Naive Bayes Text Classification and LOO


#1

Hi together,

I am pretty new to rstan and I want to perform a Naive Bayes classification first.
The setup of the classifier is already done, as one could use the code provided in the documentation.
Here is the code:
data {
// training data
int<lower=1> K; // num topics
int<lower=1> V; // num words
int<lower=1> M; // num docs
int<lower=1> N; // total word instances
int<lower=1,upper=K> z[M]; // topic for doc m
int<lower=1,upper=V> w[N]; // word n
int<lower=1,upper=M> doc[N]; // doc ID for word n
// hyperparameters
vector<lower=0>[K] alpha; // topic prior
vector<lower=0>[V] beta; // word prior
}
parameters {
simplex[K] theta; // topic prevalence
simplex[V] phi[K]; // word dist for topic k
}
model {
theta ~ dirichlet(alpha);
for (k in 1:K)
phi[k] ~ dirichlet(beta);
for (m in 1:M)
z[m] ~ categorical(theta);
for (n in 1:N)
w[n] ~ categorical(phi[z[doc[n]]]);
}

However, I am not sure of how to extract the log_lik correctly within the generated quantities block to perform loo or waic.
Could anyone help me with that?

Furthermore, is it possible to calculate the accuracy of the model?
I haven’t found a possibility for that until now.

Thanks for your help!
Sven


#2

Trying the following as generated quantities, is throwing an error message.
generated quantities {
vector[M] log_lik;
for (m in 1:M)
log_lik[m] = categorical_lpmf(m | theta);
}

R-Code:
nbdata <- list(
K = 2,
V = 23,
M = 5644,
N = 129812,
z <- c(topicvector),
w <- c(dataTest),
doc <- c(docvector),
alpha <- c(1,1),
beta <- c(1/23, 1/23, 1/23, 1/23, 1/23, 1/23, 1/23, 1/23, 1/23, 1/23, 1/23, 1/23, 1/23, 1/23, 1/23, 1/23, 1/23, 1/23, 1/23, 1/23, 1/23, 1/23, 1/23)
)

Error Message:
[1] "Error in sampler$call_sampler(args_list[[i]]) : “
[2] " Exception thrown at line 30: categorical_log: Number of categories is 3, but must be in the interval [1, 2]”

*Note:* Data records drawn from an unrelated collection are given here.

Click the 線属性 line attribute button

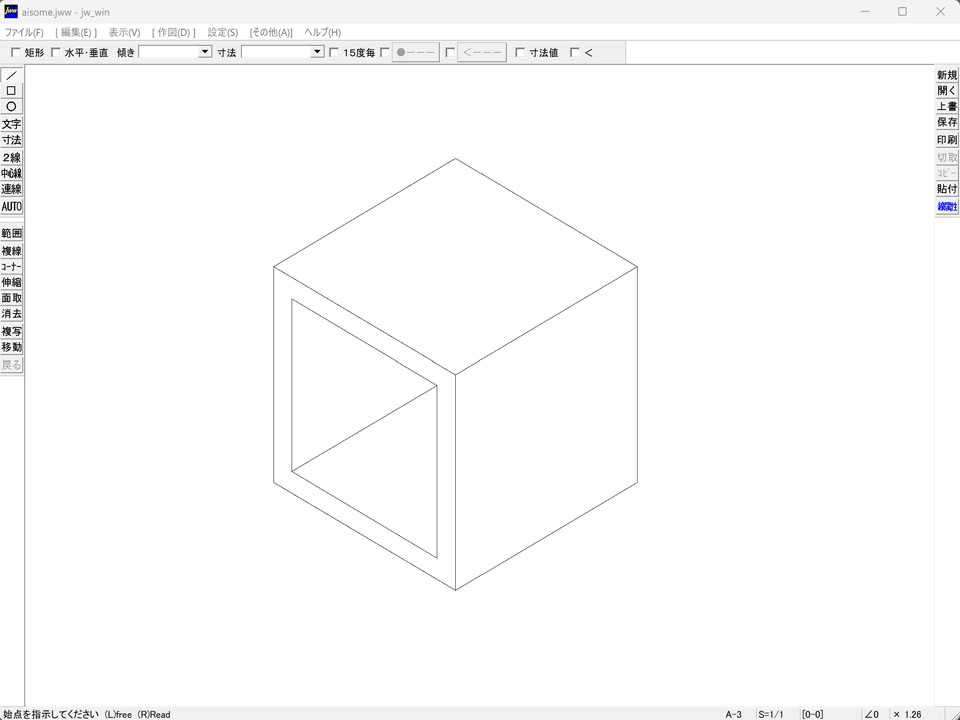pos(947,207)
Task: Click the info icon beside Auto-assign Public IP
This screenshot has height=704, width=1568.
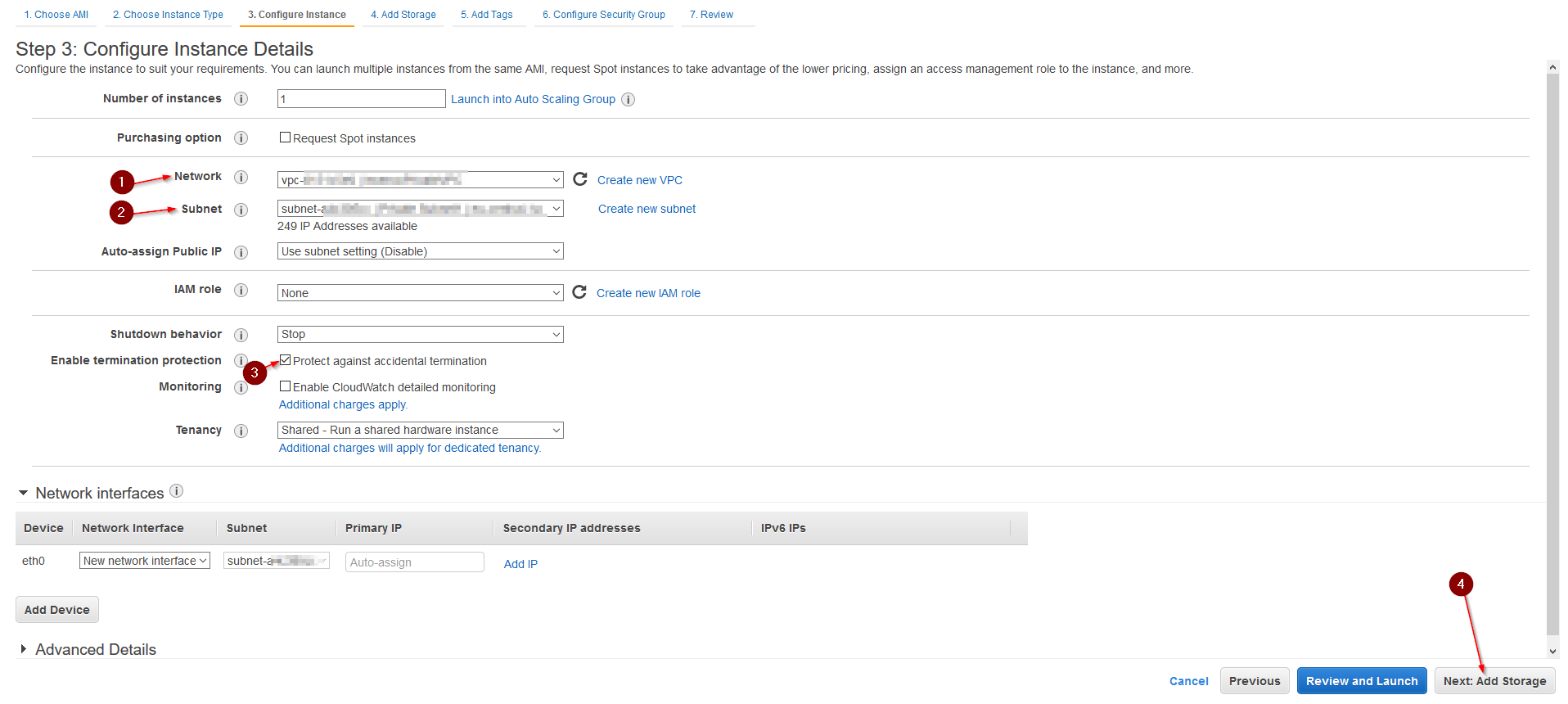Action: [x=241, y=252]
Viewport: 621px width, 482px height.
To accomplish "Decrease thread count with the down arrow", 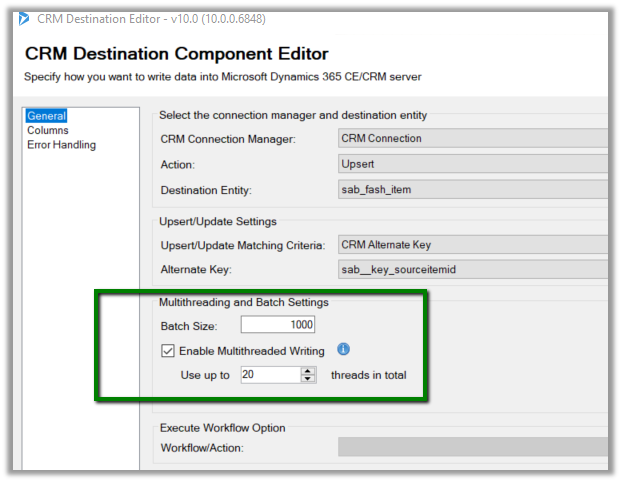I will pos(308,380).
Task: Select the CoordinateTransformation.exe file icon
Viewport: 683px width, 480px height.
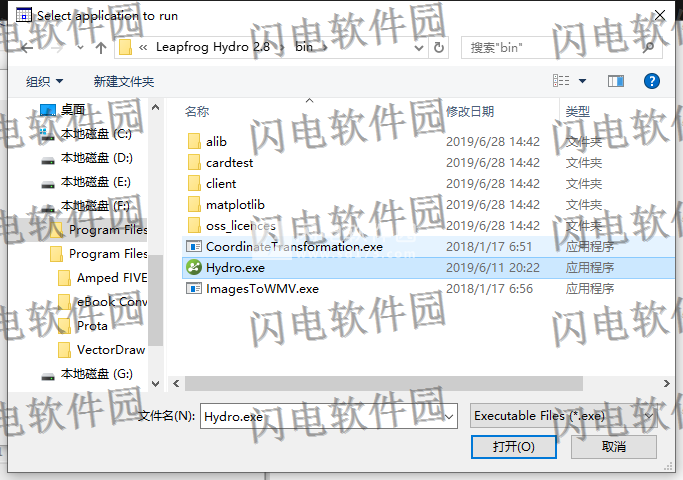Action: (194, 247)
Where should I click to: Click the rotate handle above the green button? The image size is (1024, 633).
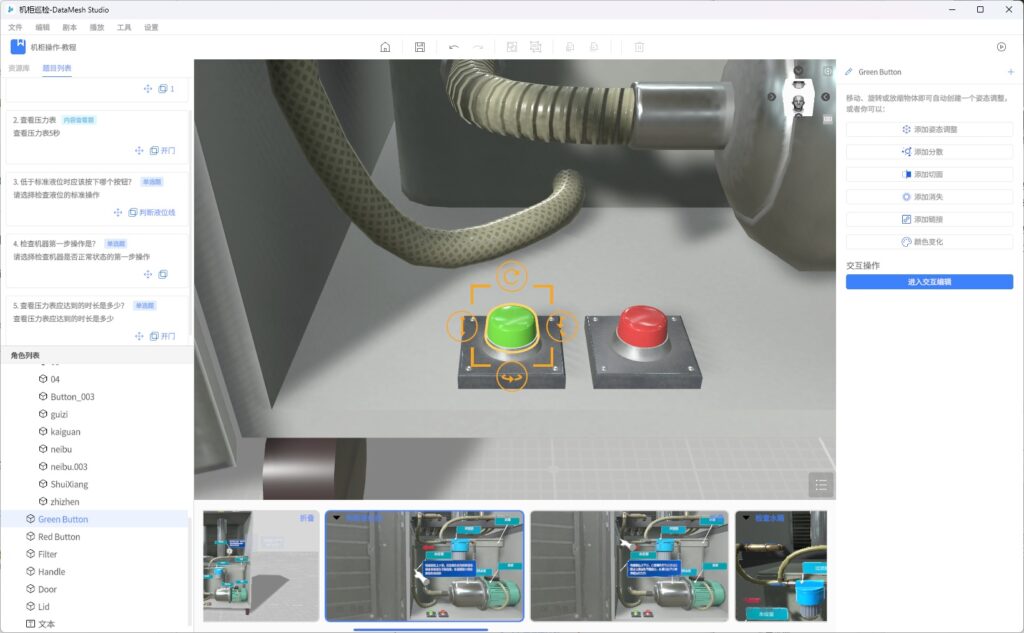511,276
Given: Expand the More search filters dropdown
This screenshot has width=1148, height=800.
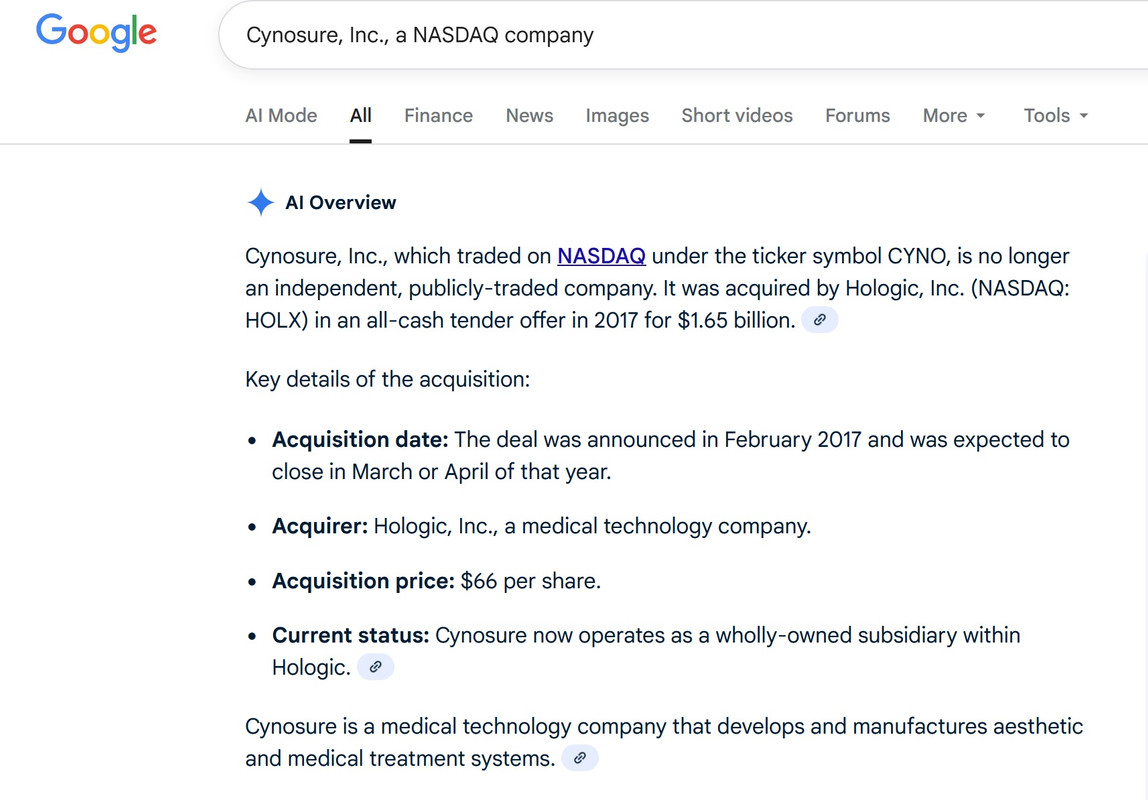Looking at the screenshot, I should (954, 115).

There is no third category in the data, nor in the topicvector.


#3

There’s a discussion of naive Bayes in the manual. Before jumping into stats, I was doing natural language processing and wrote a blog post on why naive Bayes isn’t usually Bayesian and how to make it Bayesian:

Don’t worry—it’ll be Bayesian if you fit it with MCMC in Stan.

The line here is wrong for reasons other than lack of indenting (use triple grave accents (backticks) to set off code and use indentation):

parameters {
  simplex[K] theta;

generated quantities {
  vector[M] log_lik;
  for (m in 1:M)
    log_lik[m] = categorical_lpmf(m | theta);

You should be able to see the problem. theta is of size K, but you’re looping over size M.


#4

What is the “thing” you want to predict and thus leave out in loo? A word? In that case, I think you should have in generated quantities
for (n in 1:N)
log_lik[n] = categorical_lpmf(w[n] | phi[z[doc[n]]]);

Aki


#5

Aki—you want to assume you know the true label/tag/category/code z[doc[n]] and condition on that? I don’t see how that makes sense for loo.

What I’d be inclined to do is one of the following:

  1. Evaluate language model: Take the corpus of N documents, and for each one, estimate its probability conditioned on the other N - 1 documents. This assumes a latent z[doc[n]].

  2. Evaluate classifier: Take the corpus of N documents and the known labels for them, and for each one, estimate the probability it assigns to the true label conditioned on the text and other N -1 documents.

Usually people in natural language focus on (2) or simple 0/1 loss variants for naive Bayes becuase naive Bayes isn’t a very effective language model compared to simple Markov models.


#6

Thanks, Bob. These make sense.

Aki